To answer you question,no they can't help him at all even with finger foods. My mom has been the only person talking with hospice so none of us knows what exactly is being said.Thank you for your response,this is just very difficult.

over 1 year ago
Ranae1221 said...

Hospice is in place for the whole family. They should be willing to talk with you if you call. Ask the social worker at the nursing facility for a family meeting, with their staff there, Hospice, your mom and any other family.

Another option might be talking to the facility's Ombudsman. An Ombudsman is in place to look out for the resident's best interests. They can also help resolve conflicts at times.
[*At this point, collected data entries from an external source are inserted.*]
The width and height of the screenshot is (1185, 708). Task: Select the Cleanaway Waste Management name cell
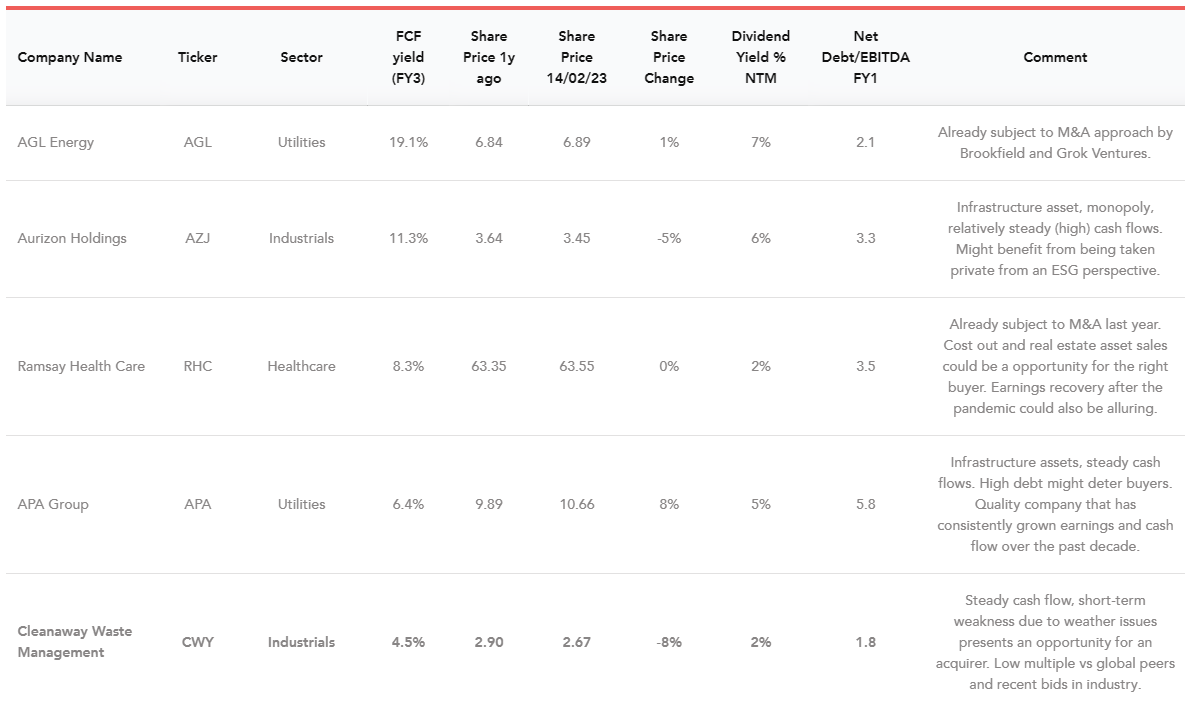pyautogui.click(x=75, y=642)
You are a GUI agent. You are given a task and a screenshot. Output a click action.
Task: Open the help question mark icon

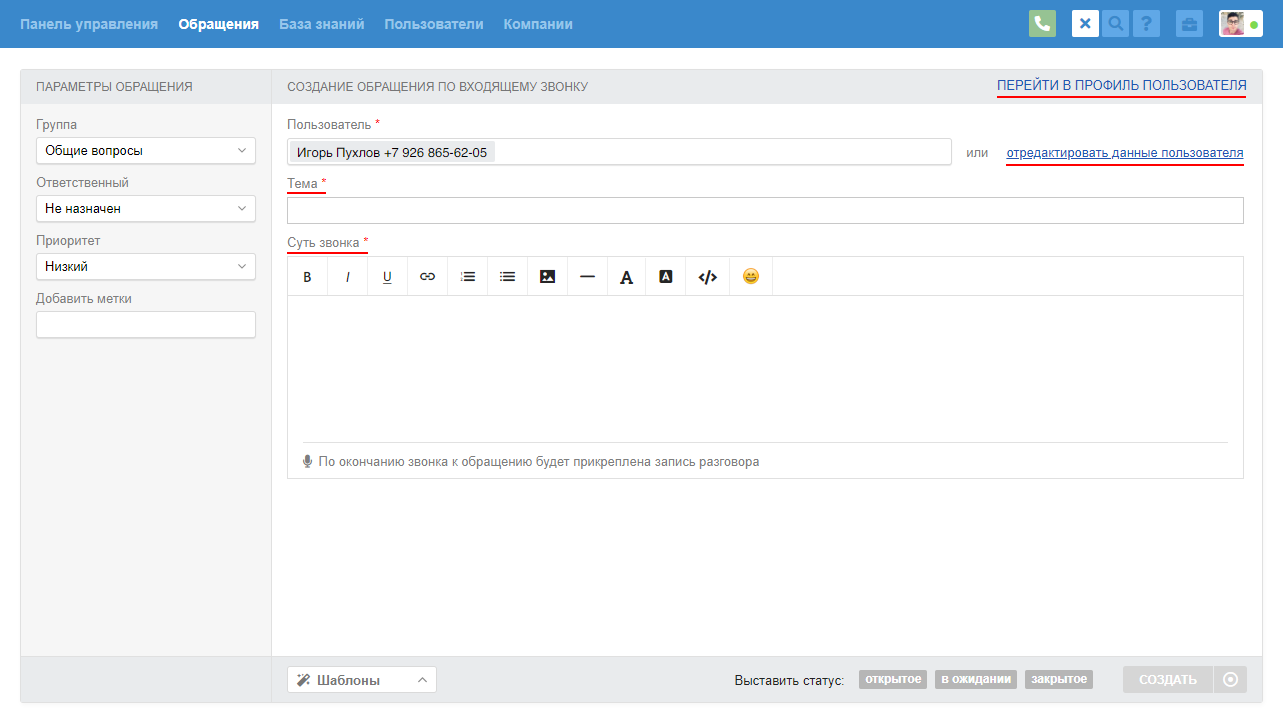1146,24
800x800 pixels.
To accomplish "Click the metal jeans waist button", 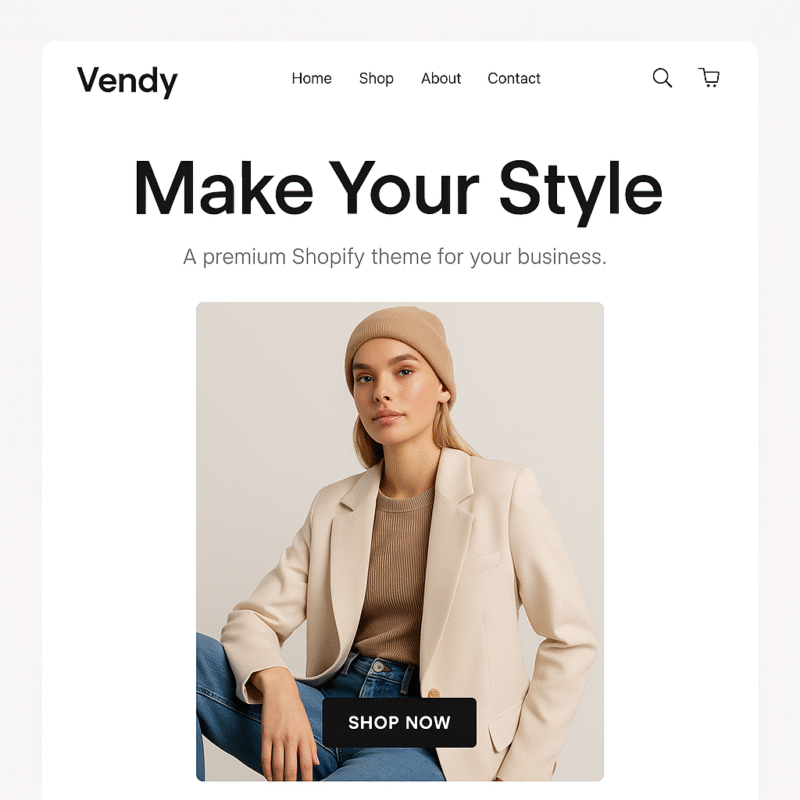I will [x=379, y=667].
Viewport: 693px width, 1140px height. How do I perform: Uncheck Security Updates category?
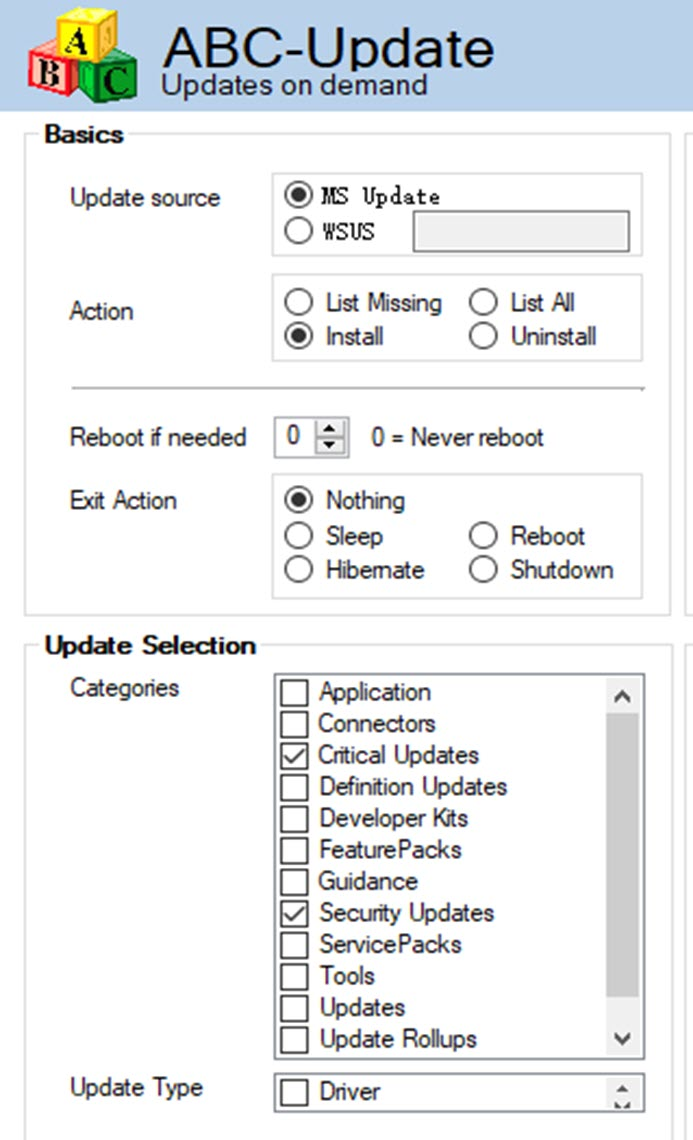(x=294, y=913)
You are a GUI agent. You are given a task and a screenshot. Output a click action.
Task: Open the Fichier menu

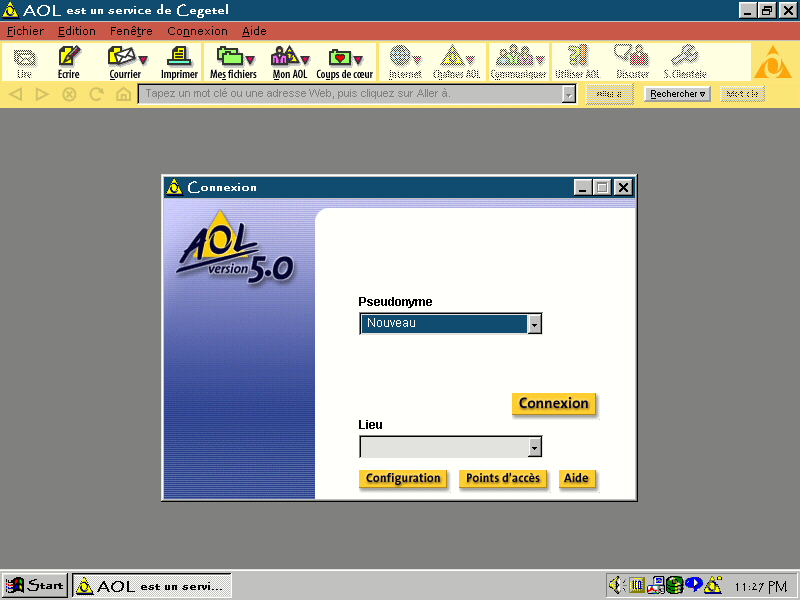[x=25, y=31]
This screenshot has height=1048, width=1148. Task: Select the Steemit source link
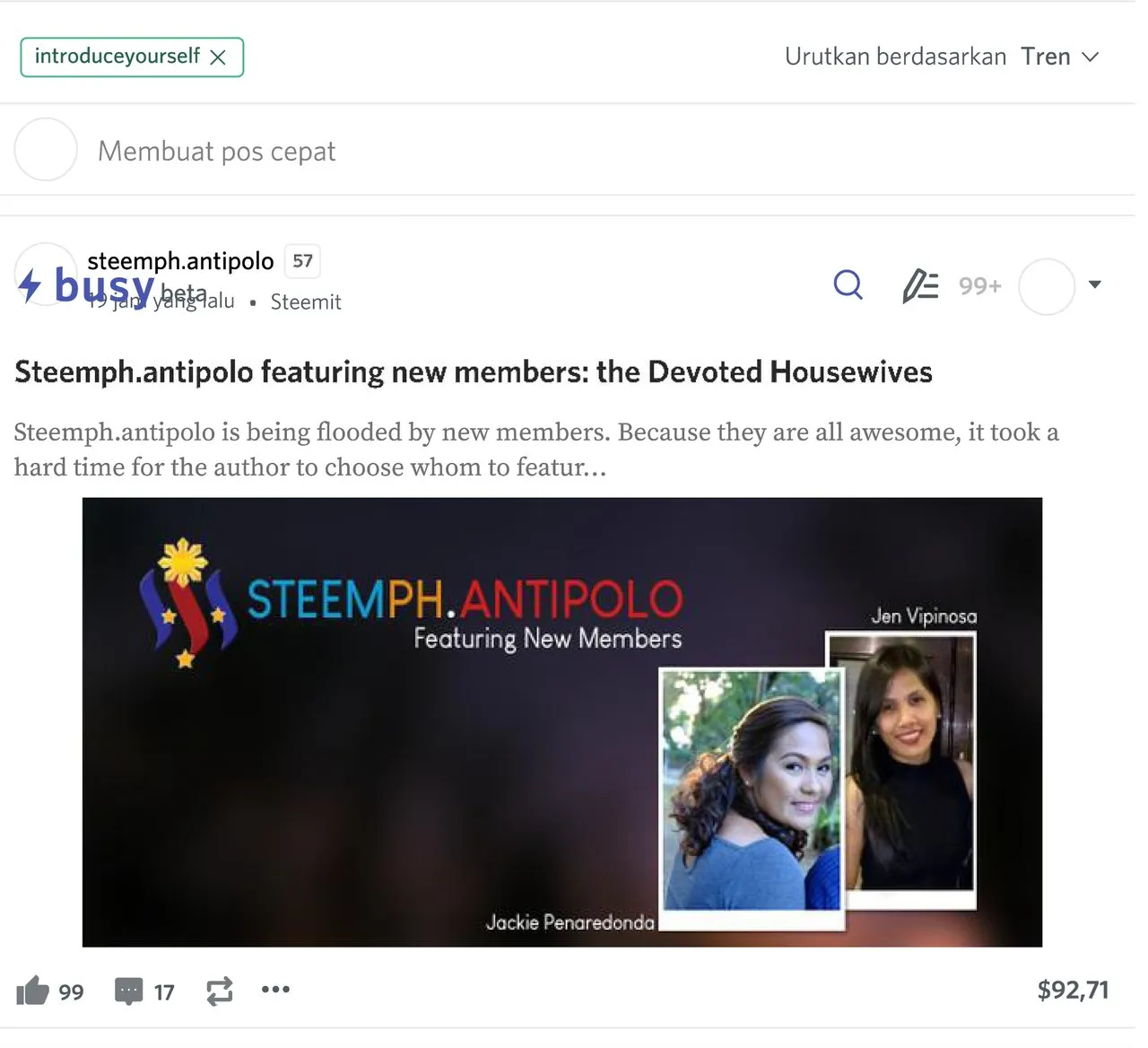click(306, 302)
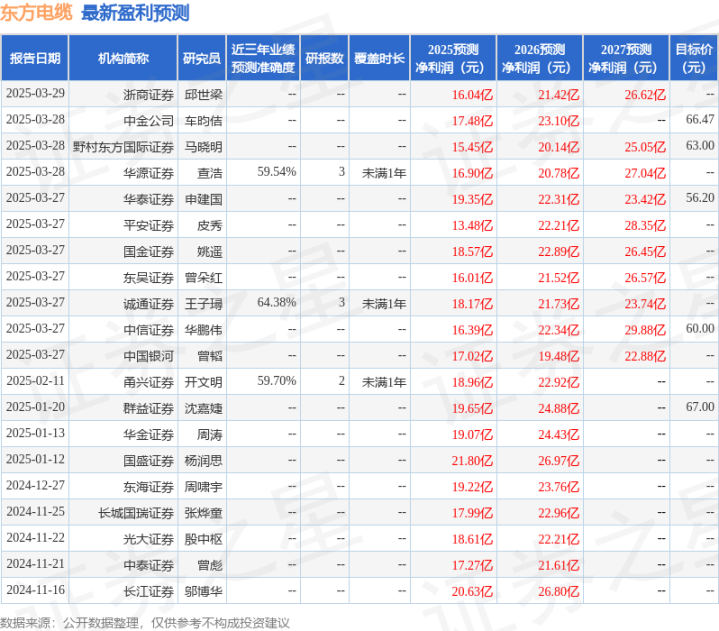This screenshot has width=719, height=631.
Task: Click the 研报数 column header
Action: 324,58
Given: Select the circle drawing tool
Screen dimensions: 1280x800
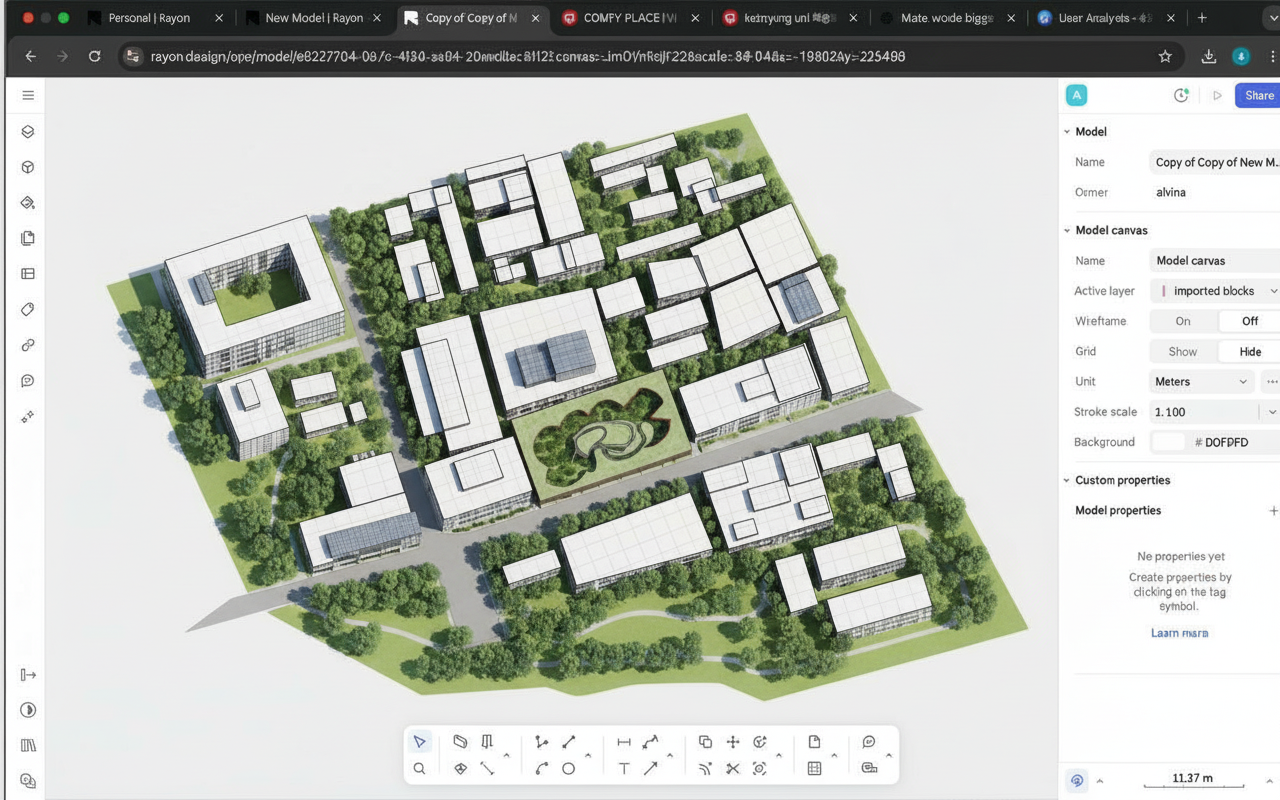Looking at the screenshot, I should (x=568, y=768).
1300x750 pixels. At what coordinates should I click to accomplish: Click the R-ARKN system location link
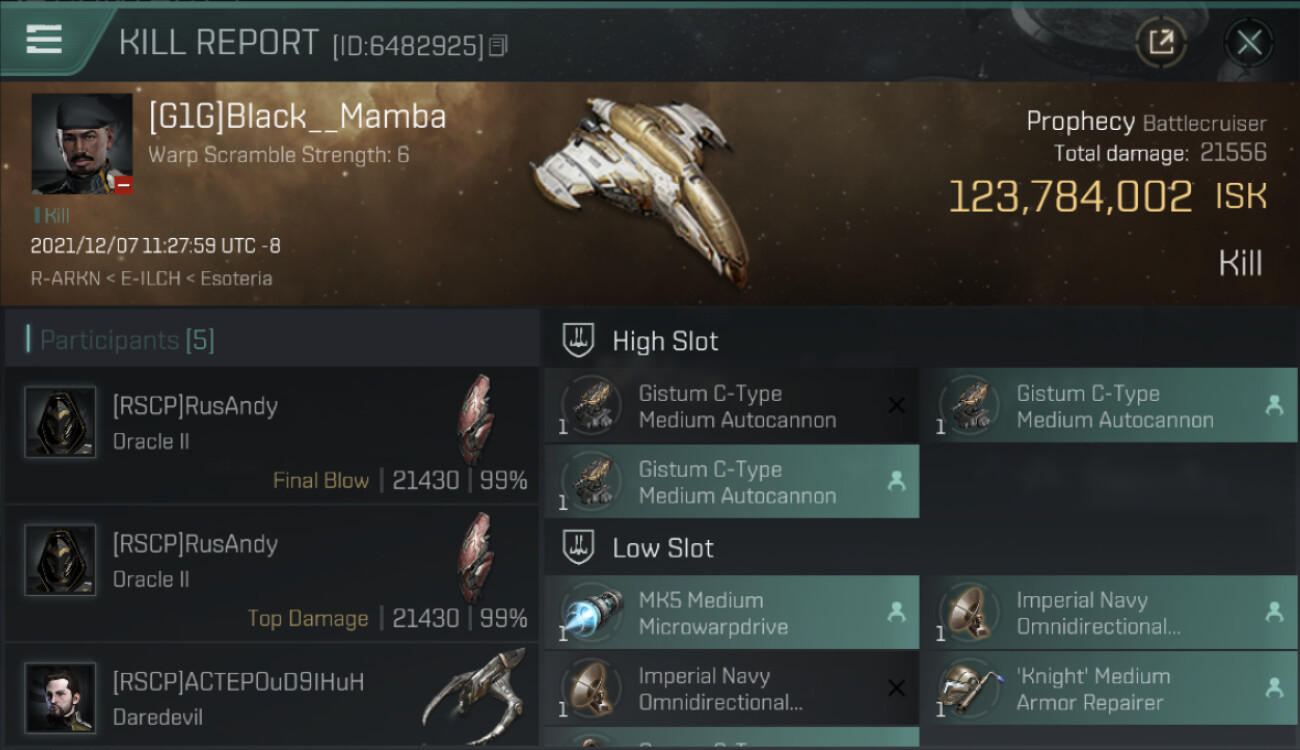64,279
http://www.ltcombudsman.org/about-ombudsmen

over 1 year ago
Sad&Alone said...

My dad told me many, many years ago that if he ever got to where he couldn't take care of himself to just let him die. He's old now, very frail, has numerous health problems, and he cannot eat unless I feed him. I can't even COMPREHEND letting him starve to death just because he told me years ago to let him die if he ever got to the point he's at now. When he say's, "I'm hungry. What can I eat?", I jump up and make him something to eat.

I can understand if your dad refuses to eat, then he shouldn't be force fed, but if he WANTS to eat, he shouldn't be denied food. What he said years ago shouldn't matter, imo, and as long as he wants to eat, you have every right to be upset by her decision to not feed him if he becomes too frail to feed himself.

If he didn't put his last requests in writing, then I think you have legitimate legal grounds to dispute her decisions, if it comes to that.